Minggu, 01 November 2009

TKI DAN PELUANG KERJA DALAM NEGERI


Oleh: Muhammad Rajab*

Kasus kekerasan terhadap tenaga kerja wanita (TKW) Indonesia kini terjadi lagi. Kekerasan kali ini menimpa Modesta Rengga Kaka yang diiris telinganya dan bahkan gajinya selama 19 bulan belum dibayarkanTKW. Padahal belum satu bulan kasus serupa menimpa Siti Hajar asal Limbang Barat RT 02/05, Limbangan Garut Jawa Barat. Kekerasan yang dilakukan oleh majikan Siti Hajar, Michelle di Lanai Kiara Condominium, Jl Kiara 3 Bukit Kiara Kuala Lumpur tersebut sudah berkali-kali, kebetulan baru terungkap sekarang. Menurut pengakuan Siti, ia bekerja untuk majikannya itu sejak 2 Juli 2006 dan tidak digaji sehingga pada Senin (8/6) dini hari ia melarikan diri dari majikannya dengan menumpang taksi dan minta diantar ke Kedutaan Besar RI setelah sempat bersembunyi di pepohonan di dekat kondominium.

### Kegiatan 1
Tentukan apakah setiap pernyataan berikut sesuai dengan teks bacaan tentang kekerasan terhadap TKW di atas. Jawab ya atau tidak untuk masing-masing dan sertakan kutipan kata-kata teks yang menentukan.
(a) Gaji Modesta Rengga Kaka selama 19 bulan belum dibayarkan.
(b) Siti Hajar mulai bekerja untuk majikannya pada tahun 2008.
(c) Siti Hajar pergi ke Kedutaan Besar RI dengan berjalan kaki.
### Kegiatan 2
Tolong lanjutkan teks bacaan tentang kekerasan terhadap TKW dari kalimat terakhirnya.

### Materi Ditampilkan

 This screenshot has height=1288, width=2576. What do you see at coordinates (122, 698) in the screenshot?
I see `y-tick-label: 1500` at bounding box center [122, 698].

==

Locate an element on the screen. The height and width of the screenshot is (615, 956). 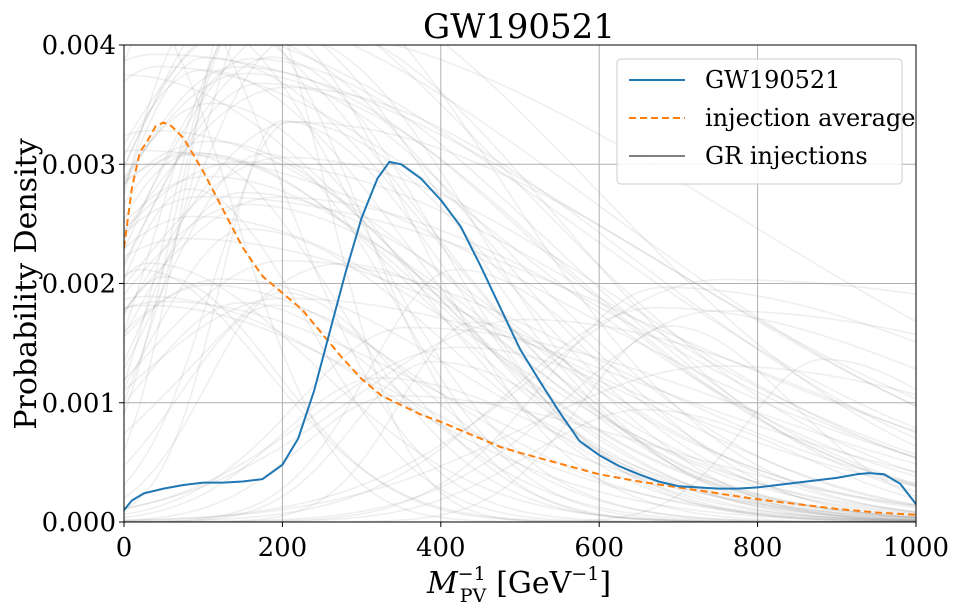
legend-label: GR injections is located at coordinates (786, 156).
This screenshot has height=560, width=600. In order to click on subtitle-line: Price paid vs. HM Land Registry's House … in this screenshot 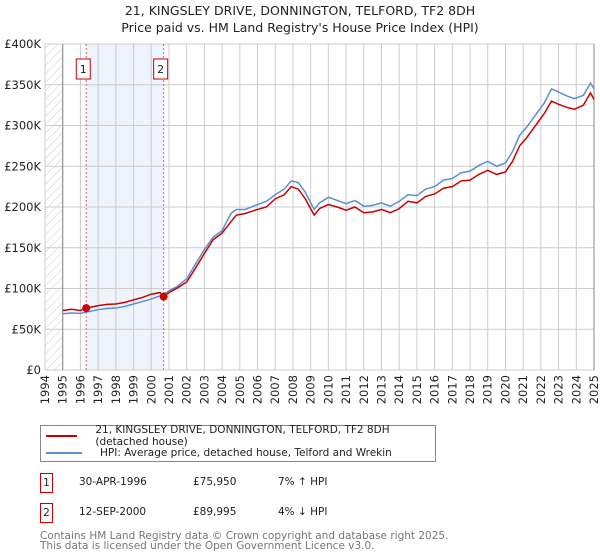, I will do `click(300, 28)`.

### Jawaban Tugas 1
(a) Ya: "gajinya selama 19 bulan belum"
(b) Tidak: "ia bekerja untuk majikannya itu sejak 2 Juli 2006"
(c) Tidak: "dengan menumpang taksi dan minta diantar ke Kedutaan Besar RI"

### Jawaban Tugas 2
Kasus kekerasan di atas merupakan salah satu contoh penganiayaan yang dilakukan oleh para majikan TKI kita di luar Negeri. Belum lagi kekerasan yang dilakuakan oleh majikan TKI di luar negara Malaysia, seperi Arab Saudi dan lainnya. Lain halnya dengan kekerasan terhadap TKI yang belum terungkap, karena tidak menutup kemungkinan masih banyak kasus kekerasan yang belum terungkap. Hal ini melihat banyaknya TKI Indonesia yang ada di luar. Misalkan saja, di Malaysia jumlah tenaga kerja asing yang bekerja di Malaysia tercatat 1,8 juta orang. Sementara 60 persen atau 1,2 juta orang berasal dari Indonesia. Sedangkan jumlah TKI di Saudi Arabia pada tahun 2007 sebanyak 626.895 orang dan 2,55% di antaranya bekerja di sektor formal sedangkan pada 2008 jumlah TKI formal telah naik menjadi 4,52%.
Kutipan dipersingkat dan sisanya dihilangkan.